We start by using the formula for percentage change in the magnetic field:

$ \% \text{ change in } B = \frac{B_{\text{new}} - B_{\text{old}}}{B_{\text{old}}} \times 100\% $

Substituting the expressions for the magnetic field, we have:

$ = \frac{\mu n i - \mu_0 n i}{\mu_0 n i} \times 100\% = \frac{\mu - \mu_0}{\mu_0} \times 100\% $

Where:

$\mu$ is the permeability of the material inserted (here, magnesium).

$\mu_0$ is the permeability of free space.

$n$ is the number of turns per unit length of the solenoid.
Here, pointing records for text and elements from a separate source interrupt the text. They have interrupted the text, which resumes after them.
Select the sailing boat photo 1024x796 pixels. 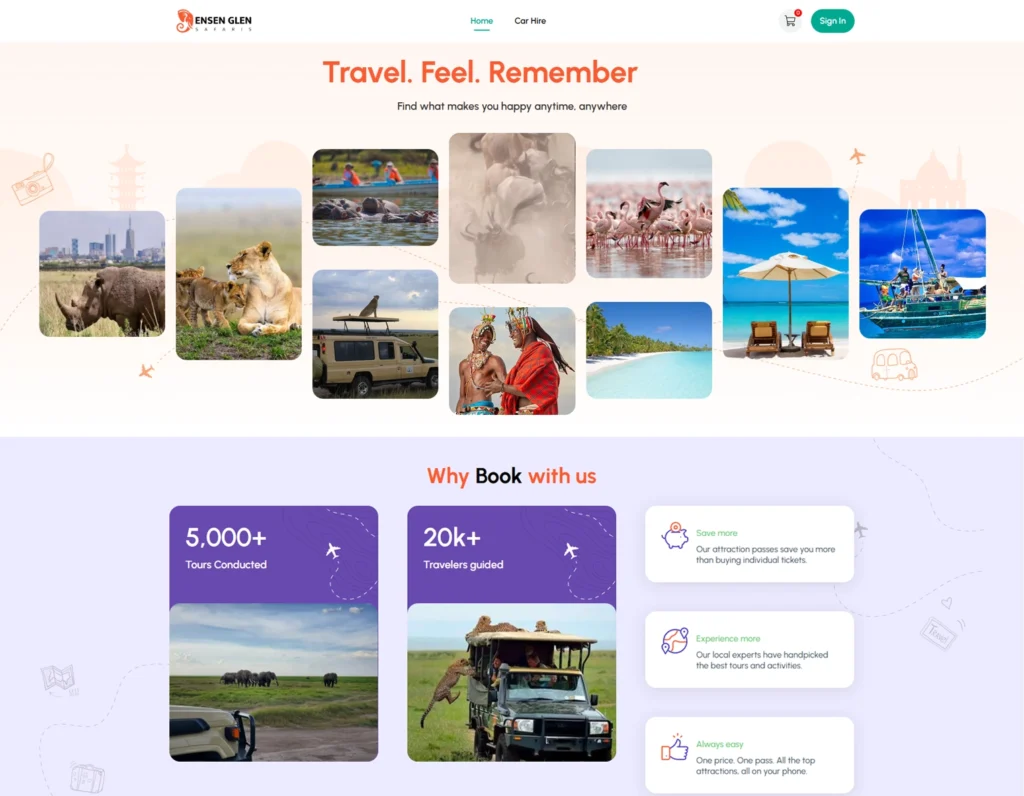point(922,274)
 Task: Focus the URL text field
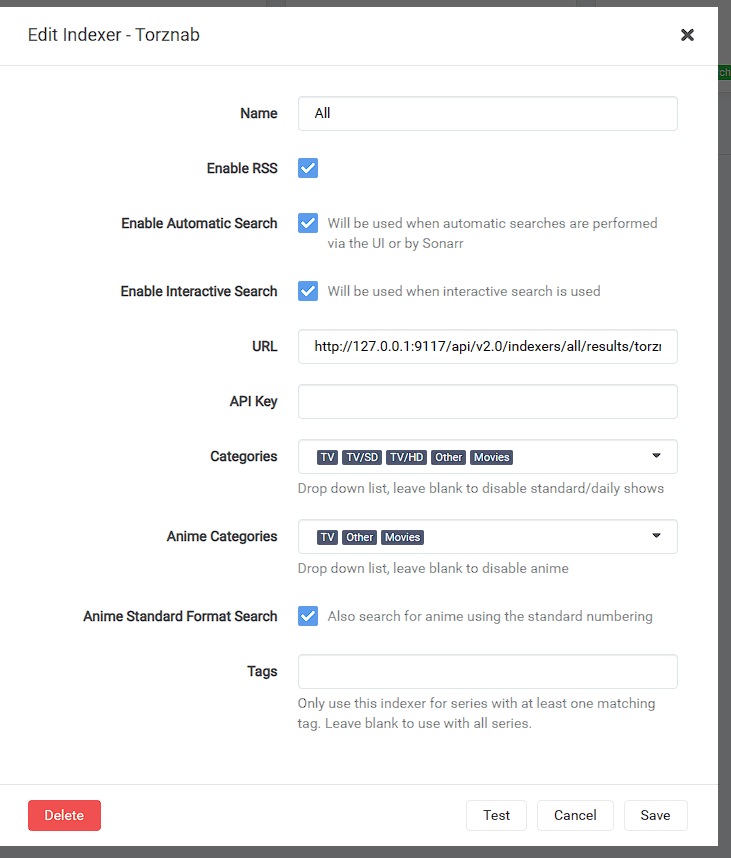click(488, 346)
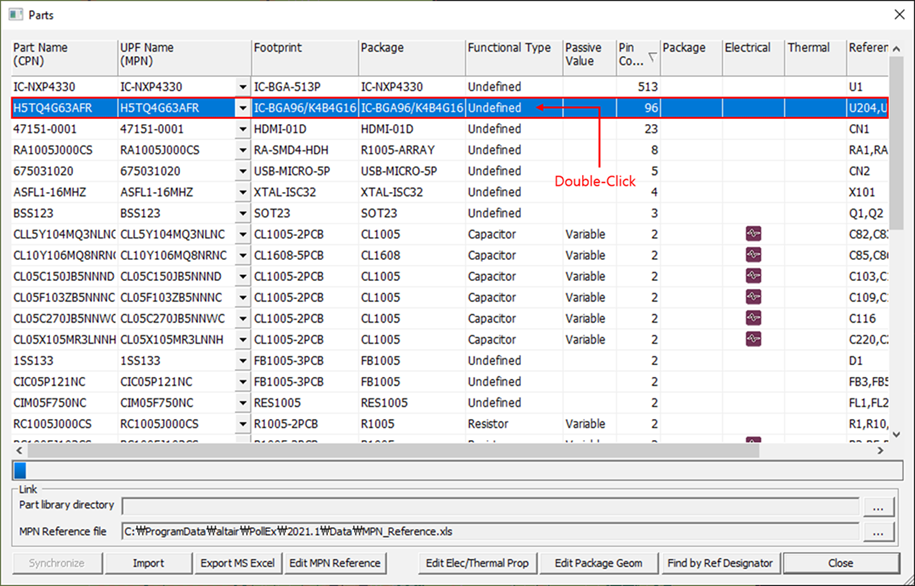Expand UPF Name dropdown for H5TQ4G63AFR
Image resolution: width=915 pixels, height=586 pixels.
click(241, 108)
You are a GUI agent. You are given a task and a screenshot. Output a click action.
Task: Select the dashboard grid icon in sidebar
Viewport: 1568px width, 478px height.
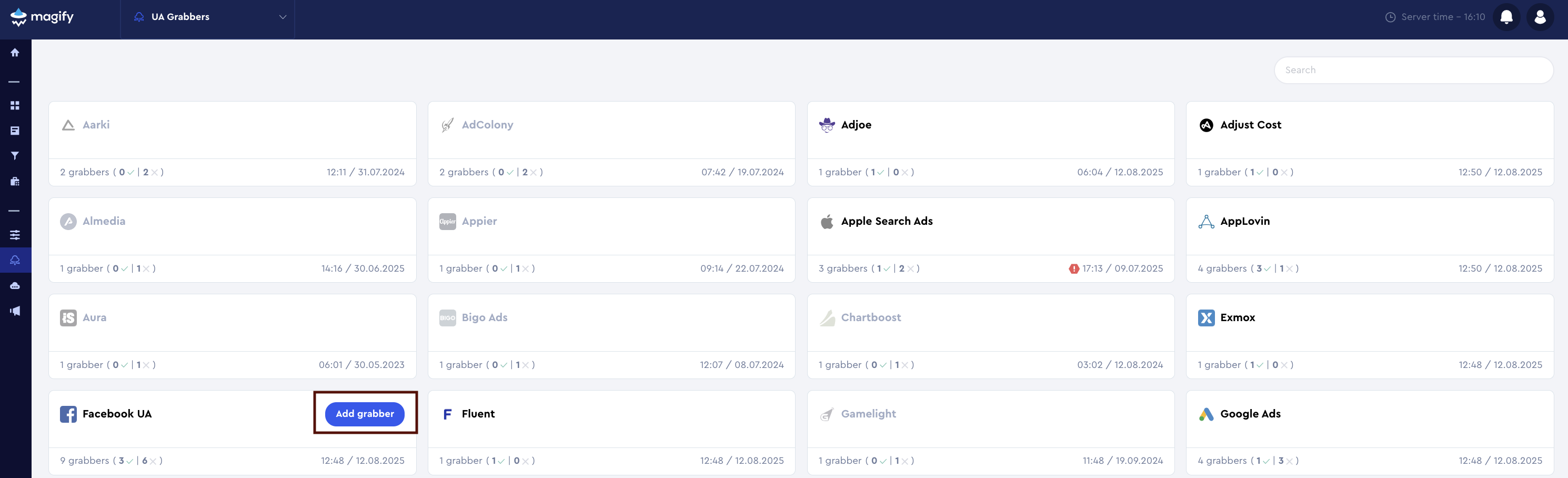15,105
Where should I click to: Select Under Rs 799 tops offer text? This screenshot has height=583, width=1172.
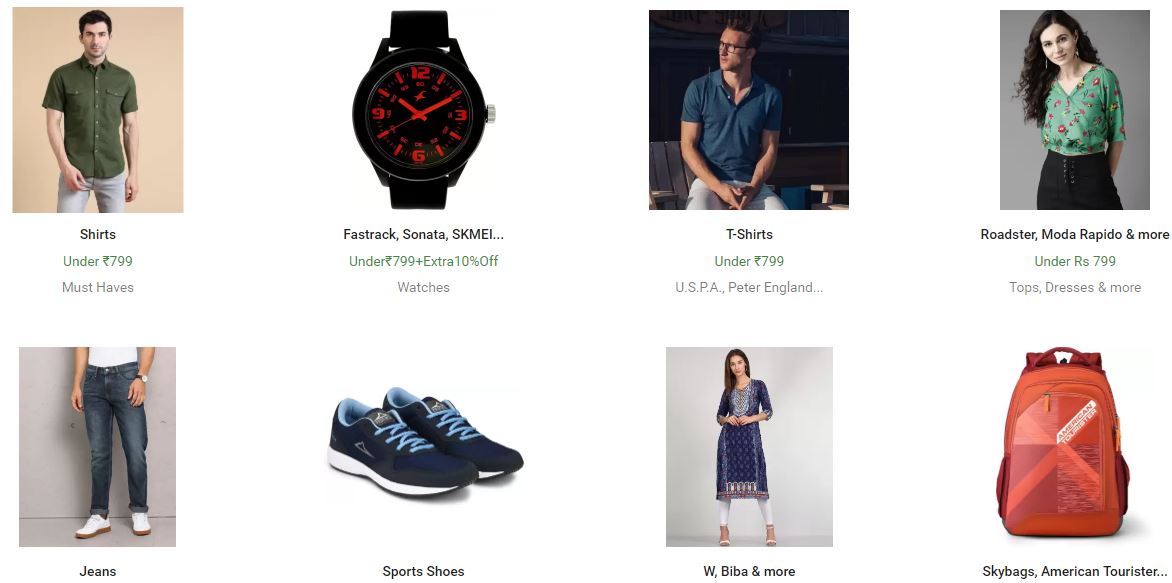(x=1075, y=262)
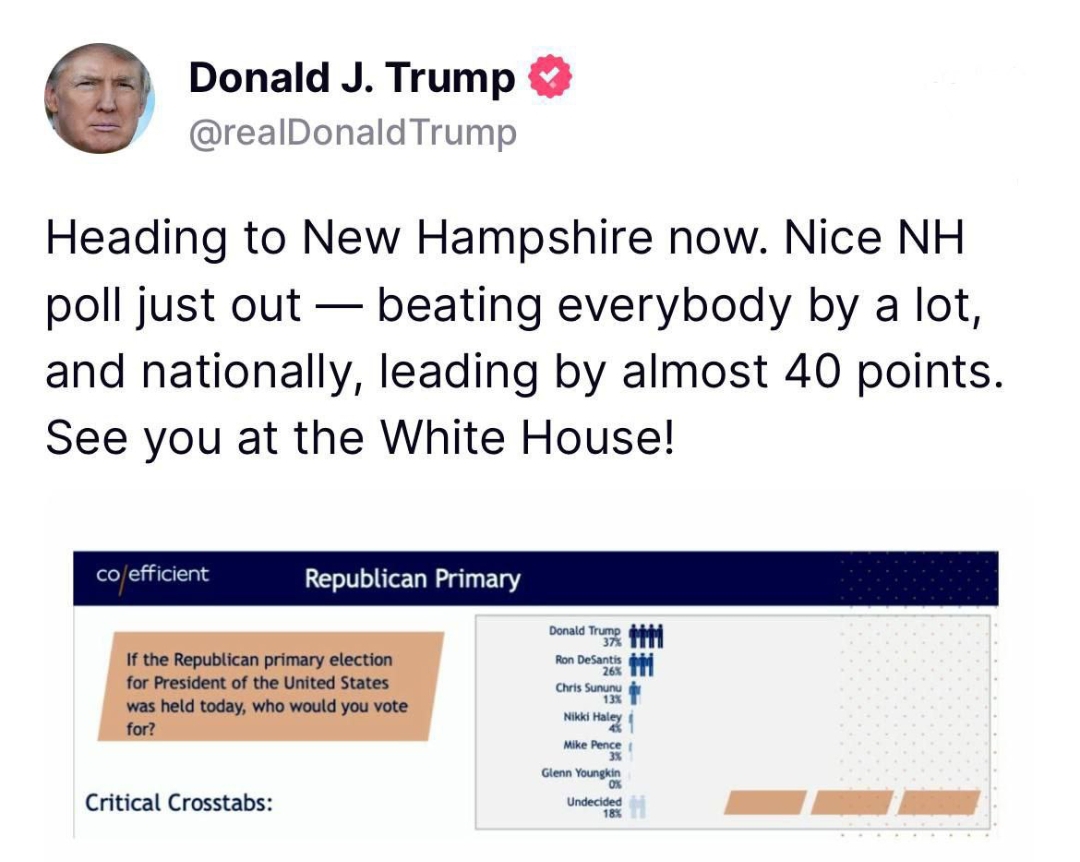The image size is (1080, 862).
Task: Open the @realDonaldTrump handle link
Action: 353,132
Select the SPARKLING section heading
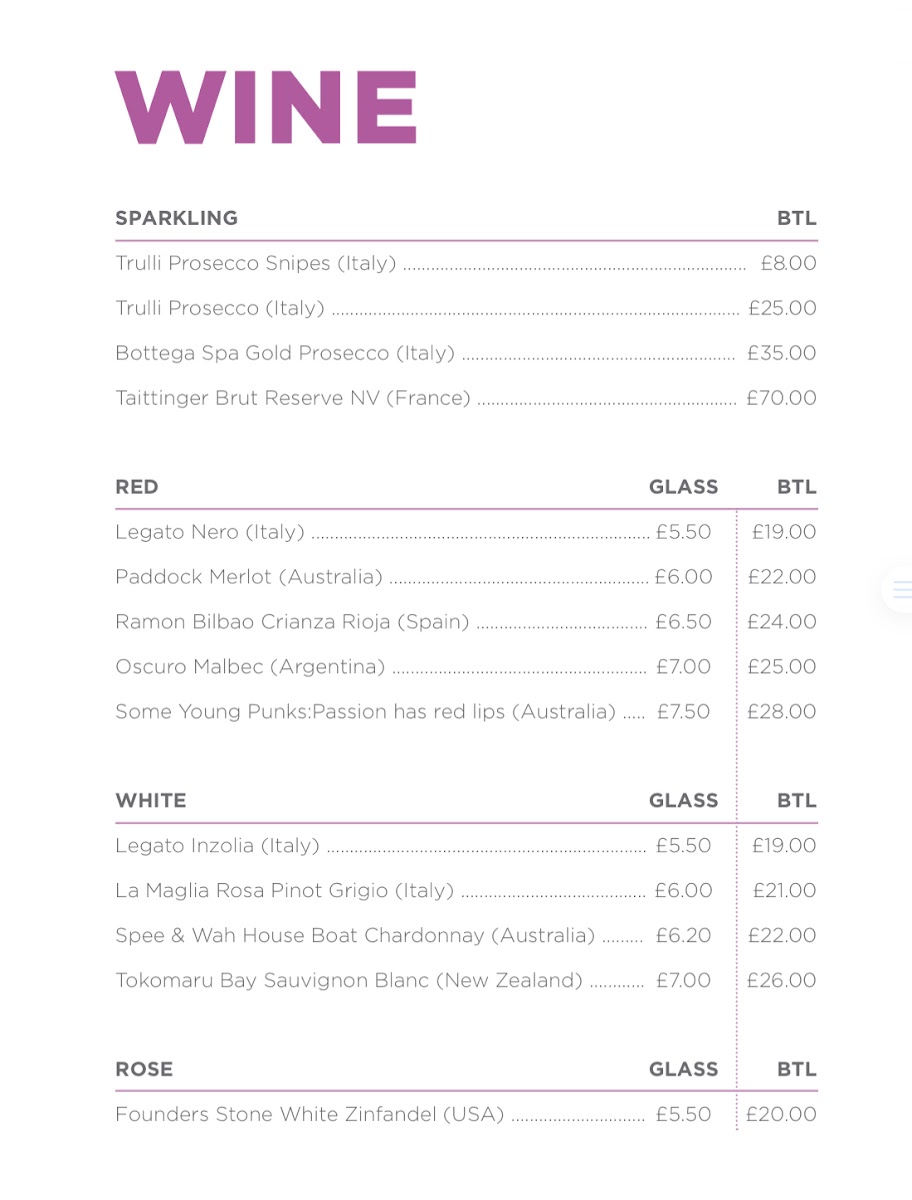Viewport: 912px width, 1200px height. (176, 218)
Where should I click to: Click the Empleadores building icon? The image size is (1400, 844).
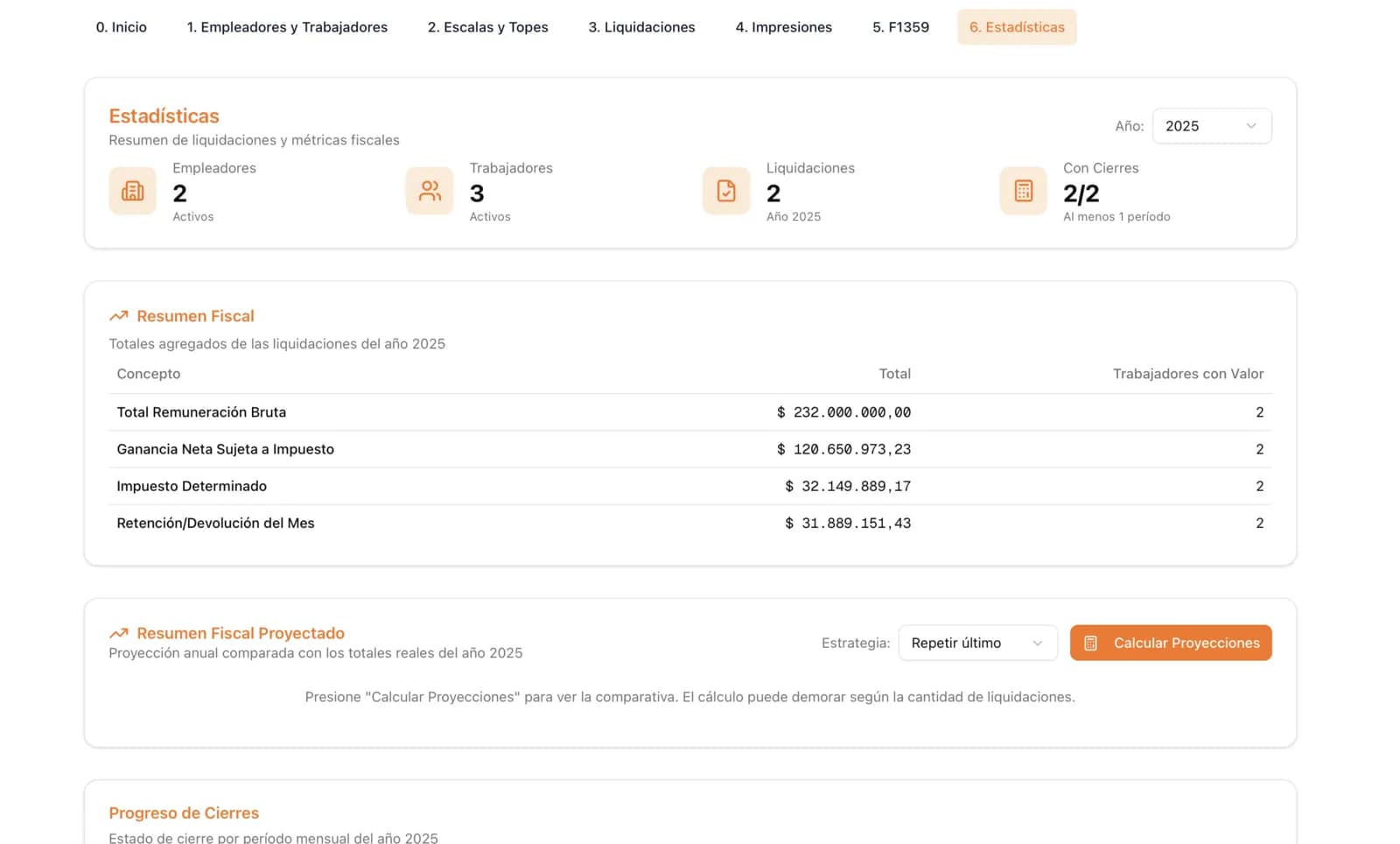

$i$ is the current through the solenoid.

Given that the relationship between the permeability of the medium ($\mu$) and relative permeability ($\mu_r$) is:

$ \mu = \mu_0 \mu_r $

We can simplify this to:

$ = \frac{\mu_0 \mu_r - \mu_0}{\mu_0} \times 100\% $

Which reduces to:

$ = (\mu_r - 1) \times 100\% $

The relative permeability $\mu_r$ is equal to $1 + \chi$, where $\chi$ is the magnetic susceptibility. Thus, we have:

$ = \chi \times 100\% $

When magnesium is used, with a magnetic susceptibility $\chi_{\text{Mg}} = 1.2 \times 10^{-5}$, the calculation becomes:

$ = 1.2 \times 10^{-5} \times 100\% = 1.2 \times 10^{-3}\% $

Therefore, the percentage increase in the magnetic field when the solenoid is filled with magnesium is $1.2 \times 10^{-3}\%$.